Este análisis kantiano es un ejemplo, el más ilustrativo en la historia de la filosofía
racionalista, de cómo la reflexión moral, vinculada en Kant a la conciencia de la obligación y
de la responsabilidad, engendra también la filosofía de la religión al introducir la esperanza de
una realización plena de la libertad y, por tanto, de la moralidad.
La reflexión sobre el mal radical viene propiciada por los postulados. La atención de
Ricoeur al problema del mal y de sus símbolos es permanente desde sus primeros escritos,
particularizada muy especialmente en el relato del «mito adánico». Este encierra todo el
simbolismo del «inicio del mal», una de cuyas versiones más racionalizadas aparece en los
primeros capítulos del Génesis. La reflexión de Ricoeur establece un paralelismo entre la
reflexión kantiana y su hermenéutica del mito adánico.
En primer lugar, si seguimos a Kant, se ve cómo la inclinación al mal se trueca en
naturaleza mala en la medida en que, siendo el mal una manera de ser de la libertad, lo es
«desde el principio». Por eso, bondad original y maldad histórica deben ser pensadas no en
sucesión sino en «sobreimpresión», en cuanto que la inocencia en la que el hombre fue creado
no es anterior, sino contemporánea, con su misma pérdida. Por su parte, el mito, interpretado
no como relato histórico sino como símbolo de la situación existencial del hombre, manifiesta
cómo, por una parte, la libertad pone el mal y, por otra, ella lo padece. Los símbolos de Eva y
la serpiente remiten a una «anterioridad» retrospectiva del mal respecto de la responsabilidad
de cada personaje. El mal está «ya ahí» y, en este sentido, el hombre lo «sufre» en cuanto que,
siendo inocente, el mal le viene «de fuera» y «de los otros». Pero, sin embargo, su propia
naturaleza y su libertad, son el lugar, el origen y la capacidad por las que el mal entra en el
mundo y se hace real en la historia del hombre. El mal no es, pues, originario ni radical; es
histórico, pero desde el inicio.

ACTIVIDAD PROPUESTA.
Devuelve sin ningún cambio el pasaje del fragmento sobre el mal radical que va de "Este análisis kantiano" a "del mito adánico.".

INFORMACIÓN FACILITADA.
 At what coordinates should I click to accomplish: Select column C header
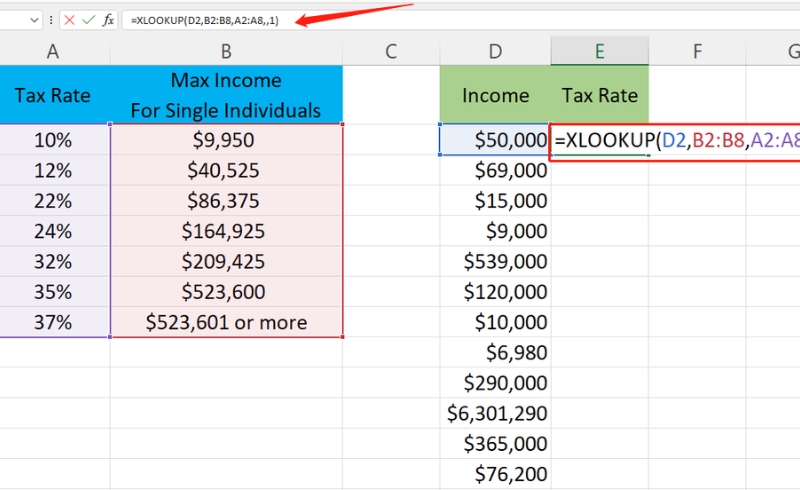[391, 52]
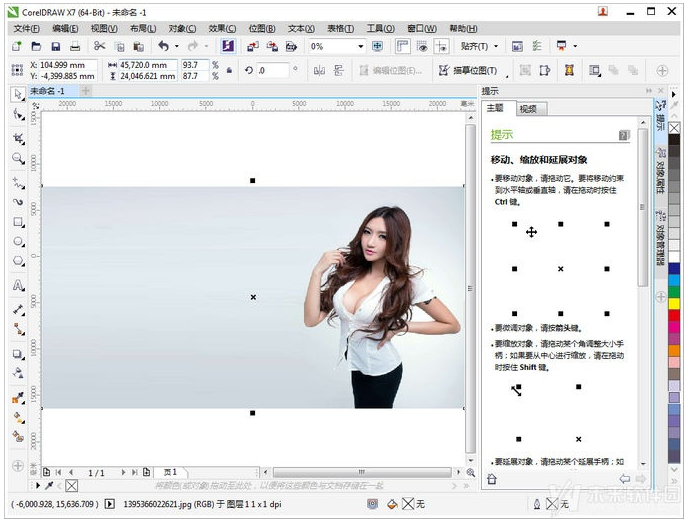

RESPUESTA COMPLETA.
Este análisis kantiano es un ejemplo, el más ilustrativo en la historia de la filosofía
racionalista, de cómo la reflexión moral, vinculada en Kant a la conciencia de la obligación y
de la responsabilidad, engendra también la filosofía de la religión al introducir la esperanza de
una realización plena de la libertad y, por tanto, de la moralidad.
La reflexión sobre el mal radical viene propiciada por los postulados. La atención de
Ricoeur al problema del mal y de sus símbolos es permanente desde sus primeros escritos,
particularizada muy especialmente en el relato del «mito adánico». Este encierra todo el
simbolismo del «inicio del mal», una de cuyas versiones más racionalizadas aparece en los
primeros capítulos del Génesis. La reflexión de Ricoeur establece un paralelismo entre la
reflexión kantiana y su hermenéutica del mito adánico.